In addition to the likely predisposition of his selections, a jury could easily associate the credibility of the sheriff with his deputy, who testified against Henson. It is true that Henson's trial counsel had the opportunity to show bias on voir dire and protect Henson from the potentially prejudicial selection methods of the sheriff. But where the potential of prejudice is so great we fail to see how an opportunity for counsel to conduct a voir dire can undo the harm already done. The subtleties involved in identifying jurors' sympathies and predicting their evaluation of deputies' prospective testimony are often too intangible to identify during voir dire. When the potential prejudice is as great as it was here a showing of actual prejudice to the defendant is not necessary in order to warrant a new trial.5
We conclude that Henson was denied due process and a trial by a fair jury. A method employing random selection from a master jury list, appointing a special bailiff to select bystander jurors, or otherwise limiting the sheriff's discretion would require more time to select such jurors, but fundamental fairness to the defendant requires some method better designed to obtain an impartial jury than the sheriff hand-picking among his acquaintances.
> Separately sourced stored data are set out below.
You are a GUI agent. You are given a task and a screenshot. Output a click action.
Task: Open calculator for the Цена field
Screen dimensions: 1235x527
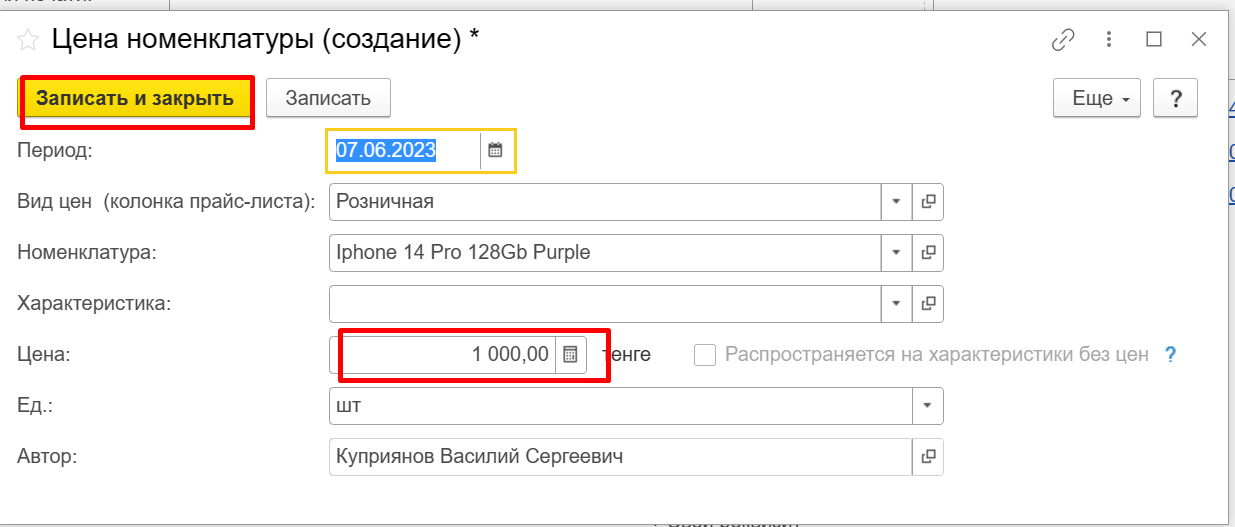[x=570, y=354]
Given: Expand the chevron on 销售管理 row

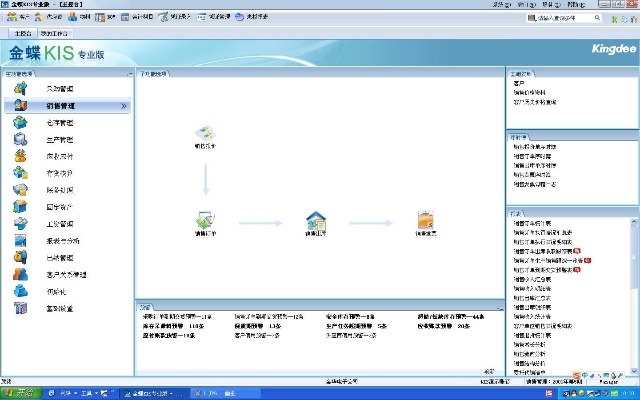Looking at the screenshot, I should pos(125,106).
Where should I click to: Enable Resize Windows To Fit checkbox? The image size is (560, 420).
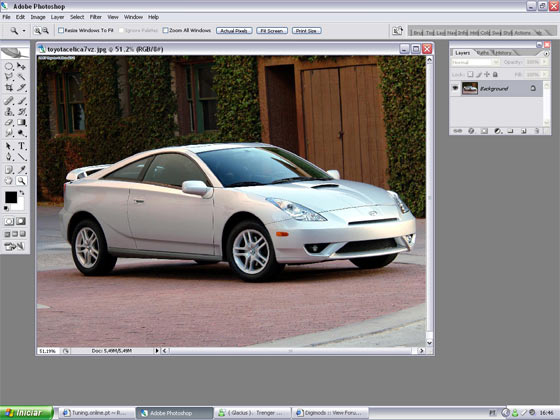61,30
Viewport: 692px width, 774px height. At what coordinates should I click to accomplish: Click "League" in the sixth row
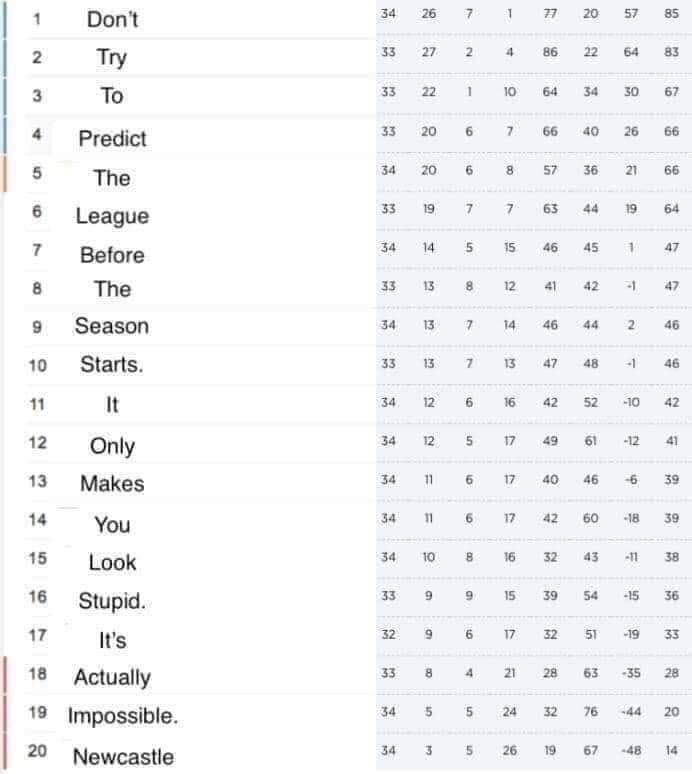[113, 217]

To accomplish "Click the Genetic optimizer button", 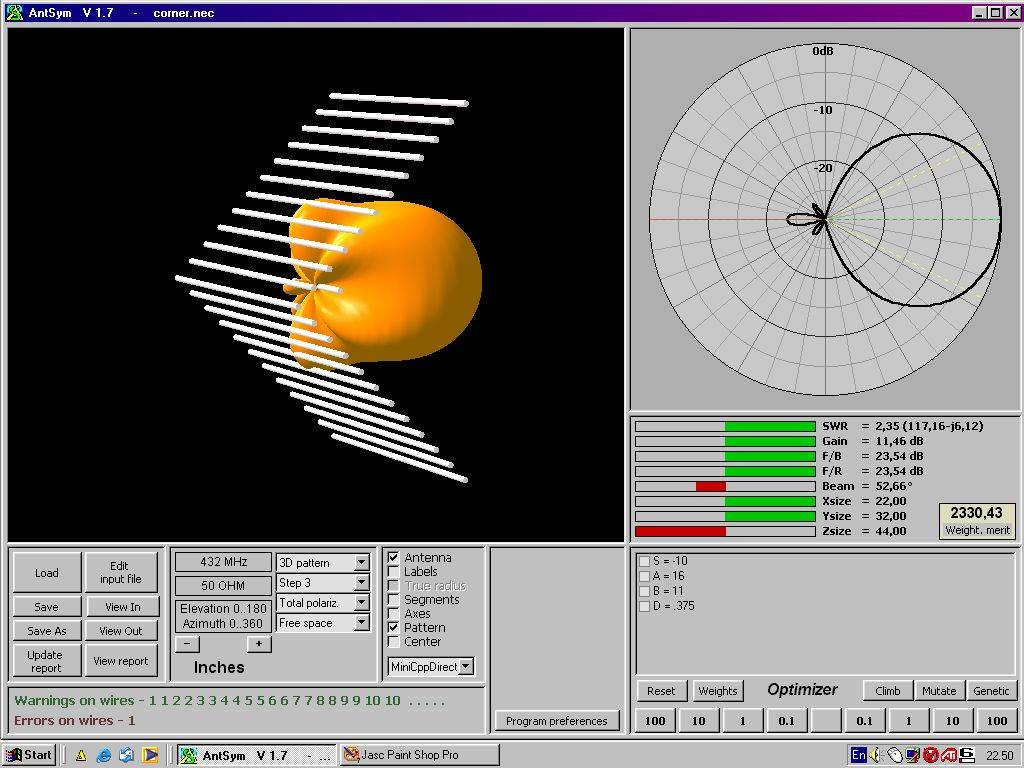I will [x=991, y=690].
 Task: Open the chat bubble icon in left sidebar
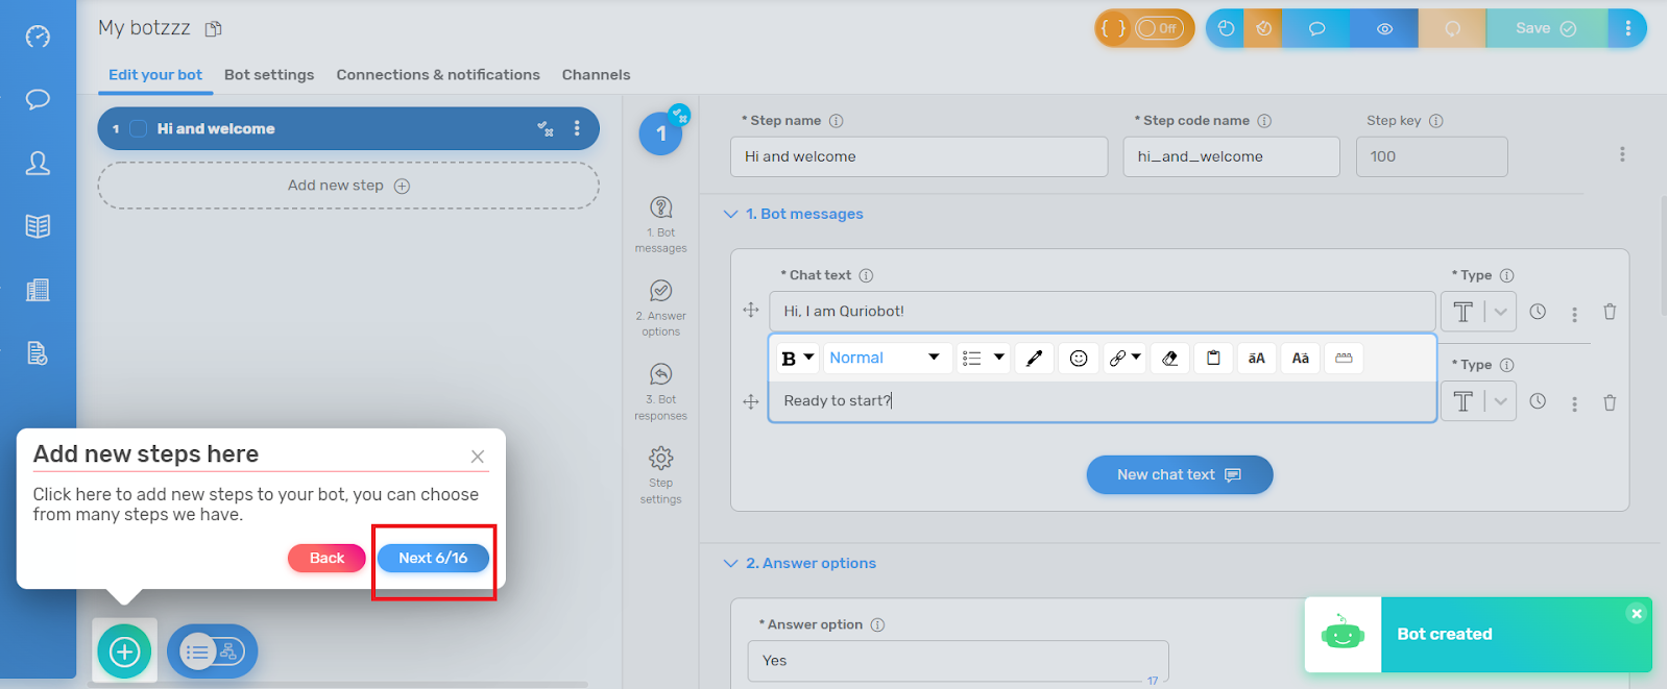pyautogui.click(x=38, y=100)
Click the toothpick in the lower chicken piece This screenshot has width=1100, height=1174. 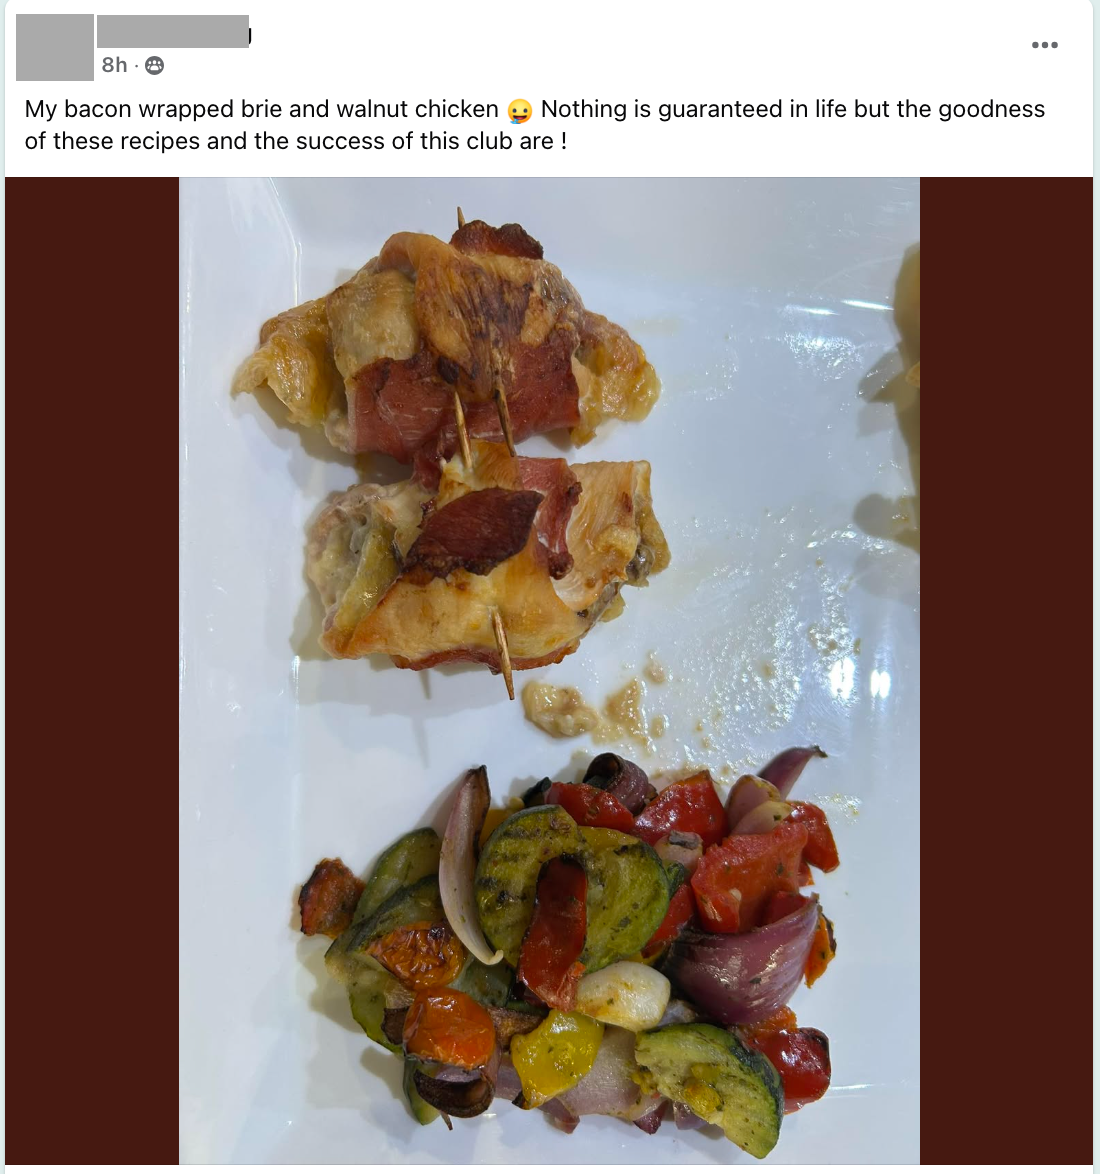(x=502, y=653)
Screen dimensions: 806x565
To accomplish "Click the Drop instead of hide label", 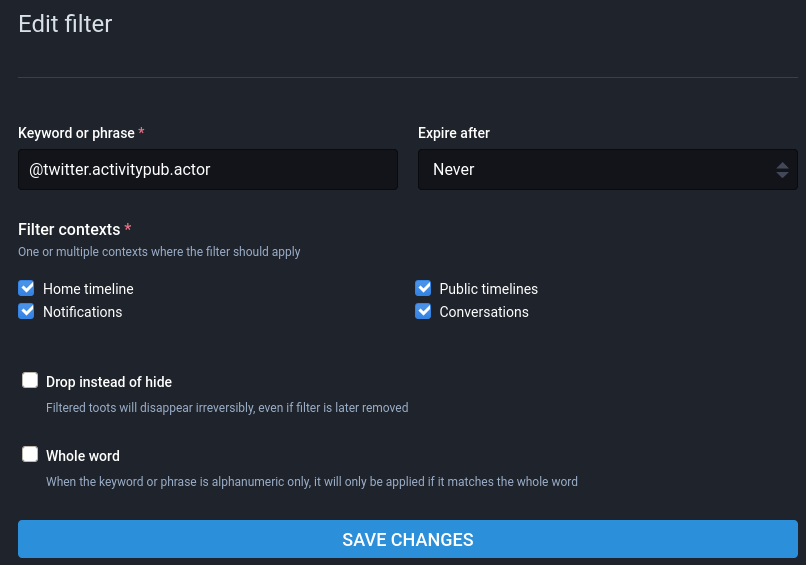I will pos(109,382).
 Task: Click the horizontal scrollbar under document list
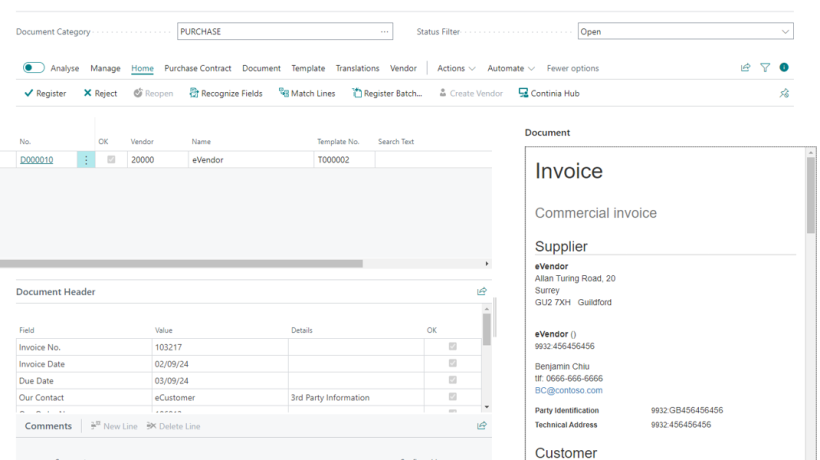click(x=180, y=264)
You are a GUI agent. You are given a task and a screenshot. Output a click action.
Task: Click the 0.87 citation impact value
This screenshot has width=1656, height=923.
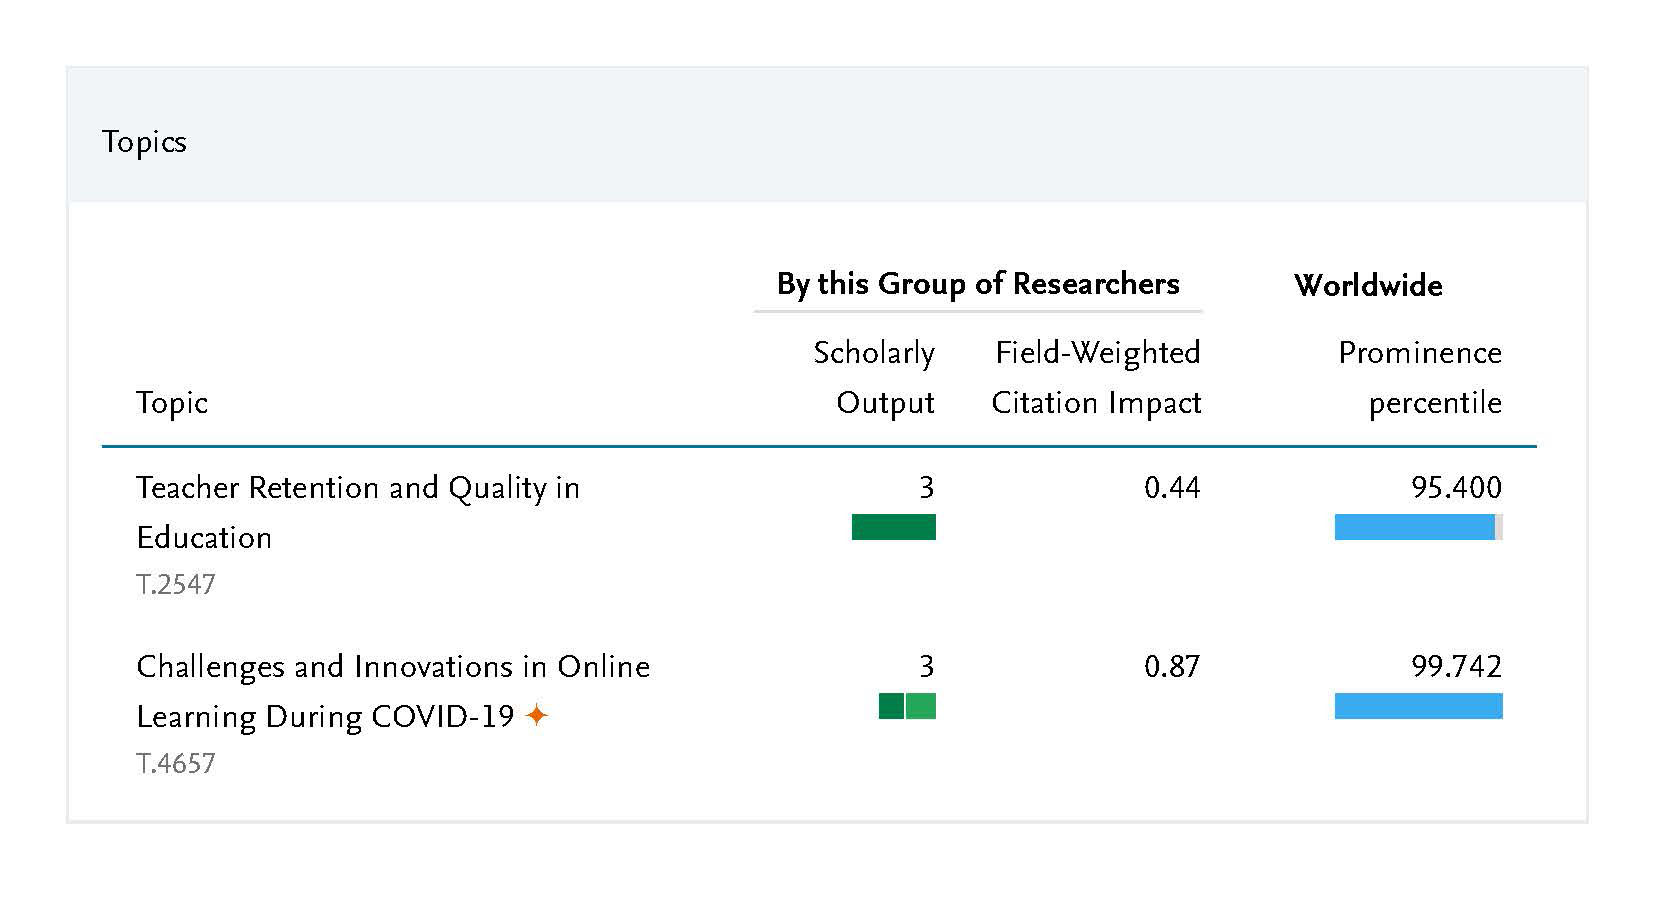pyautogui.click(x=1171, y=667)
We hold that the ends of justice and due process will be served if Henson is granted a new trial.
The denial of the petition for a writ of habeas corpus is ordered reversed; the district court is ordered to grant the writ of habeas corpus directing release of the petitioner unless the petitioner is granted a new trial within a reasonable time as to be determined by the district court.
It is so ordered.
Daniel H. Thomas, Senior District Judge, Southern District of Alabama, sitting by designation
Act of Mar. 3, 1911, ch. 231, §§ 279-280, 36 Stat. 1165, 28 U.S.C. §§ 416-417 (Supp. VII 1933), as amended by Act of Jan. 31, 1929, ch. 126, 45 Stat. 1145, 28 U.S.C. § 417 (1934). Section 417 provided:
When, from challenges or otherwise, there is not a petit jury to determine any civil or criminal cause, the marshal or his deputy shall, by order of the court in which such defect of jurors happens, return jurymen from the bystanders sufficient to complete the panel; and when the marshal or his deputy is disqualified as aforesaid (see 28 U.S.C. § 416 (1934)), jurors may be so returned by such disinterested person as the court may appoint, and such person shall be sworn, as provided in section 416 of this title.
These provisions have been replaced by Act of Mar. 27, 1968, P.L. 90-274, § 101, 82 Stat. 59, 28 U.S.C. § 1866(f), which is quite different from the earlier version.
Where a federal marshal was involved in the investigation or prosecution of someone, the marshal was disqualified from selecting the bystander jurors. In such a situation, 28 U.S.C. §§ 416-417 (1934) required appointment of a disinterested person to select bystander jurors in the marshal's stead. Johnson v. United States, 247 F. 92 (9th Cir. 1917); Cravens v. United States, 62 F.2d 261, 271 (8th Cir. 1933)
Act of Mar. 3, 1911, ch. 231, § 280, 36 Stat. 1165, 28 U.S.C. § 417 (1934)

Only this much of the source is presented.